Sezai Sarıoğlu
Diyojen, bir söylentiye göre kalp para bastırdığı
için sürgüne gönderilen bir sarrafın oğlu idi.
Eflatun onun için ‘Çılgın Sokrates’ bile demişti.
Her mevsimde yalınayak dolaşır, harmanisine
sarınıp tapınak kapılarında yatar ve bir fıçıda
otururdu. Ansiklopediler böyle yazıyor
Diyojen’i. Söylencelerin vebali tarih yazıcılarının
boynuna. Büyük İskender, Korinthos’ta
kendisine, “bir dileğin var mı?” diye sorunca,
“var, gölge etme başka ihsan istemem” demişti
Diyojen.
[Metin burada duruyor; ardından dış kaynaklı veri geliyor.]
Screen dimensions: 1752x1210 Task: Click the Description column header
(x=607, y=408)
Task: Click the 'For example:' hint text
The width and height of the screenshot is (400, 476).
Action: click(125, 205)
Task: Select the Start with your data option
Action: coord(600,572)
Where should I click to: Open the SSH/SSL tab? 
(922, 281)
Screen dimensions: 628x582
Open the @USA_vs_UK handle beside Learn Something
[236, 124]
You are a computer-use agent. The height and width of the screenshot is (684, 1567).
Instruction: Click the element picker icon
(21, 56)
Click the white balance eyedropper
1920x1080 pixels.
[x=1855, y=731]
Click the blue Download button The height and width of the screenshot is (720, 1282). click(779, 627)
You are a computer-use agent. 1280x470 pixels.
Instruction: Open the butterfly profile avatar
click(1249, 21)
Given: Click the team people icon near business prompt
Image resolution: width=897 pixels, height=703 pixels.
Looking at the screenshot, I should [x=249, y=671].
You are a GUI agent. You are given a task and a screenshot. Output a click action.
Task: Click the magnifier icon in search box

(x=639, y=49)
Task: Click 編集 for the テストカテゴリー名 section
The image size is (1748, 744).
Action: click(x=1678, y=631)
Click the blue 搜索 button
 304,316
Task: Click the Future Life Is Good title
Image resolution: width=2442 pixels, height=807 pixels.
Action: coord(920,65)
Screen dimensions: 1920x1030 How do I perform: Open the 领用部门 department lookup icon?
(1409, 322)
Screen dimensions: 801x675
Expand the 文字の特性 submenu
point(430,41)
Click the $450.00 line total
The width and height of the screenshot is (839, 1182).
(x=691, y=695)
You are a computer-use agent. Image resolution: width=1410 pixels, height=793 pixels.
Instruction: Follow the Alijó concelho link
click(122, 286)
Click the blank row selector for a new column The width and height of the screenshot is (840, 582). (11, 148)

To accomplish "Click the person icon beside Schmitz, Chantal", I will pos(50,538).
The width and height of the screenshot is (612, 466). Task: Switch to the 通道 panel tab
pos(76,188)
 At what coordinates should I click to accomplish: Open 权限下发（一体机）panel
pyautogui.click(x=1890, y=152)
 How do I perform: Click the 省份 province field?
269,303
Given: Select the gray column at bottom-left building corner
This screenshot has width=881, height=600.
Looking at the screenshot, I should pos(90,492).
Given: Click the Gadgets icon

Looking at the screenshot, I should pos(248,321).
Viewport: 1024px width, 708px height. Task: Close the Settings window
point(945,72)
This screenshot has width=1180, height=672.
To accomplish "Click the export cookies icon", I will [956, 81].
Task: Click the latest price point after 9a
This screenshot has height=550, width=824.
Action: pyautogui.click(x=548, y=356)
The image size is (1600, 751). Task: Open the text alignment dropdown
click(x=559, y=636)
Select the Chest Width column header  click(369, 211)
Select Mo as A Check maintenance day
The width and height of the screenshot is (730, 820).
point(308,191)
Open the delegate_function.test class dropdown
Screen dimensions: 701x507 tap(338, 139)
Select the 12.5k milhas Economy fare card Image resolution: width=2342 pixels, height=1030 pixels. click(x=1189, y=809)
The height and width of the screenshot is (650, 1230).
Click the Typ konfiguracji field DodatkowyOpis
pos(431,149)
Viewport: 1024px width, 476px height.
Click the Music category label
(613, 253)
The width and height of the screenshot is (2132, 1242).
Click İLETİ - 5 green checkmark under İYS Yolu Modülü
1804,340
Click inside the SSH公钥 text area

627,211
Öte yandan Diyojen, sıradan insanları o
kadar küçümserdi ki, bir gün öğle vakti elinde
fener, “bir adam arıyorum” diye söylenerek
Atina sokaklarında dolaşmaya çıkmıştı. Çılgın
Diyojen’in serüvenleri bu kadarla sınırlı değil.
Muhalifliği kendinden menkul, antik bir marjinal
olarak o, pek bilinmeyen başka tuhaflıklar da
yaptı. Kanımca, marjinallik ve muhaliflik dışında
Diyojen’in en temel özelliği, hareketi
yadsımasıydı. Bir gün, hareketi inkar eden
Elealı Zenon’un dersinde, cevap olarak
yürümüştü. Bir sabah dünyada, ülkede ve
Sinop’ta olanlardan sonra iyice taş kesmiş
Diyojen ile konuşmak üzere mekanına
gittim. Kentin dışında, zeytin ağaçları içinde bilge
haliyle karşıladı beni. Kulağıma eğildi ve bu
kente bir avare yeter dedi. Zeytin ağaçları içinde
insansızlaşmış bir taş değildi Diyojen. Denizin
yamacında, taş içre sıcacık bir insandı. Feneriyle
birilerini işaret ederek onların insan olmaya vakti
yoktur diyordu yağmurun kulağına.
Birkaç gün önce yine, fotoğraf haliyle
konuğumdu Diyojen. Taşolasıca İnter Star
kabataş ve yontmataş devri haberlerini geçiyordu.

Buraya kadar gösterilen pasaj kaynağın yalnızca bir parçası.